Although the momentum behind marijuana liberalization seems substantial, regulations still place severe limits on legal cultivation. For example, in the biggest cannabis county in the biggest cannabis state, Mendocino in California, some growers are restricted to 25 plants, depending on the type of licenses they hold. Similar restrictions apply in most jurisdictions.
In a market with wildly complex and even contradictory rules at the federal, state, and local levels, many growers pursue their interests without regard to legality. They commonly raise marijuana on public land, such as the huge Mendocino National Forest, where they can conceal their plants under a dense natural canopy.
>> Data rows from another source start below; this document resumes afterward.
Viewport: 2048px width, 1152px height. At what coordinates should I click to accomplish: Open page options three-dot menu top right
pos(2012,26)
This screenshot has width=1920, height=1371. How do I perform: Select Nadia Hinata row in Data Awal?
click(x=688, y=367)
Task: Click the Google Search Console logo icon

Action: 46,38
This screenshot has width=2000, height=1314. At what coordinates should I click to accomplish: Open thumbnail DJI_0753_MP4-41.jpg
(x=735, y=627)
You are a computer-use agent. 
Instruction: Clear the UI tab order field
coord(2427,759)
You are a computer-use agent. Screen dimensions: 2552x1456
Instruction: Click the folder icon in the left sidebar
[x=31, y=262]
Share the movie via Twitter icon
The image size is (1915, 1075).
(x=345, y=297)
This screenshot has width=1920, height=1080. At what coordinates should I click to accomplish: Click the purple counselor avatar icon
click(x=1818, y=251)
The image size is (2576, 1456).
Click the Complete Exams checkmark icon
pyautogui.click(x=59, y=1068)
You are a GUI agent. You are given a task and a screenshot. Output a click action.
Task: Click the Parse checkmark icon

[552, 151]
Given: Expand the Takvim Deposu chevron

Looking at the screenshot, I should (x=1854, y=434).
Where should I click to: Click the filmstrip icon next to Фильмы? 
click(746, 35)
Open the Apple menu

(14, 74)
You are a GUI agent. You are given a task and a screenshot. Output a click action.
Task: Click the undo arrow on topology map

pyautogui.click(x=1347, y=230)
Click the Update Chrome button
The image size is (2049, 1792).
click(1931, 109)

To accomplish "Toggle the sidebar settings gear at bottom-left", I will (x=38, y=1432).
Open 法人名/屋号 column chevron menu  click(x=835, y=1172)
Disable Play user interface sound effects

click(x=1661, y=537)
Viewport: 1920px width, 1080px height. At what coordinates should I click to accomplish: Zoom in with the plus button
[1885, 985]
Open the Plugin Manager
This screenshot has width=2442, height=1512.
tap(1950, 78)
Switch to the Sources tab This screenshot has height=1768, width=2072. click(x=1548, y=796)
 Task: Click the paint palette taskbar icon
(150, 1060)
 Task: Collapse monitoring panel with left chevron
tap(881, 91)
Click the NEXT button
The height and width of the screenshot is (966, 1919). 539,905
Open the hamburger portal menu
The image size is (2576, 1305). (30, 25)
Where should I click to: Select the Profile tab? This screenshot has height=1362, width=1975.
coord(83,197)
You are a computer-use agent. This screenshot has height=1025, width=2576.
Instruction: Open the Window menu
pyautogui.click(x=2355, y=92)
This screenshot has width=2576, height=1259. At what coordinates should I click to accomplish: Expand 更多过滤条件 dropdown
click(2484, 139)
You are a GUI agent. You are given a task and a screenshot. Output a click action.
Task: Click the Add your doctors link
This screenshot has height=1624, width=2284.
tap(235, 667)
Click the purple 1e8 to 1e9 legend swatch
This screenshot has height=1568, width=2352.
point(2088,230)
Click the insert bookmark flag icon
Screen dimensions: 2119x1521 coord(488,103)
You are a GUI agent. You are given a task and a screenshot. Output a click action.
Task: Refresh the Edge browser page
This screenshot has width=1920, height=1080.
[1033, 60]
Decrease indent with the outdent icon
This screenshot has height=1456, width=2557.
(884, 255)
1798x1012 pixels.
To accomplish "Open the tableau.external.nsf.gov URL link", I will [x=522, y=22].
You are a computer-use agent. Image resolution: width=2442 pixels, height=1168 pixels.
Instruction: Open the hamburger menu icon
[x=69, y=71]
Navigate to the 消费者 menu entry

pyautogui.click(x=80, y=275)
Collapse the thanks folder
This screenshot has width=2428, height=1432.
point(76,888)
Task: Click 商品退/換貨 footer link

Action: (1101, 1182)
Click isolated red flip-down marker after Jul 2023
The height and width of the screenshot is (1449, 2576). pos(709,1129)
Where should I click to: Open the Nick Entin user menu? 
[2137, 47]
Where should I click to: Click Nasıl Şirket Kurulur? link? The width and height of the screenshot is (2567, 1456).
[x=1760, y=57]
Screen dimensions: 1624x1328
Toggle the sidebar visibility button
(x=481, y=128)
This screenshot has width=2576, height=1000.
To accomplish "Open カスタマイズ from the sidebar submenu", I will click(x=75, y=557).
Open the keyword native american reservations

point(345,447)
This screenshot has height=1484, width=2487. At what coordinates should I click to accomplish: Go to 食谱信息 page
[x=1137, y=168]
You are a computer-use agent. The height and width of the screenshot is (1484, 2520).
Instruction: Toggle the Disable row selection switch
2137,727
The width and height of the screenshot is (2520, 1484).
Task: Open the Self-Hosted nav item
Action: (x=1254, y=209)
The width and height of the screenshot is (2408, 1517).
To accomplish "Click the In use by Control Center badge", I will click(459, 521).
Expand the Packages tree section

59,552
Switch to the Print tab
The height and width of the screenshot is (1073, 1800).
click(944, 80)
But Mendocino National Forest and South Cow Mountain Recreation Area, two popular illegal growing areas, are burning. California typically suffers from a few wildfires during the outdoor marijuana crop’s growth stages in the summer, but this season ranks among the worst and has afflicted some cannabis areas much more than normal. The named fire locations became visible problem areas on Gro’s satellite evapotranspiration maps and analytics months ago. Since evapotranspiration statistics measure the total amount of water moving from soil to sky, areas with low evapotranspiration not only lack moisture, but frequently have bone-dry plant material ready to ignite. Unfortunately, other danger spots remain across the American West. Gro clients can’t necessarily forecast fires, but they can see early on which areas might catch fire in-season and which areas should stay safe.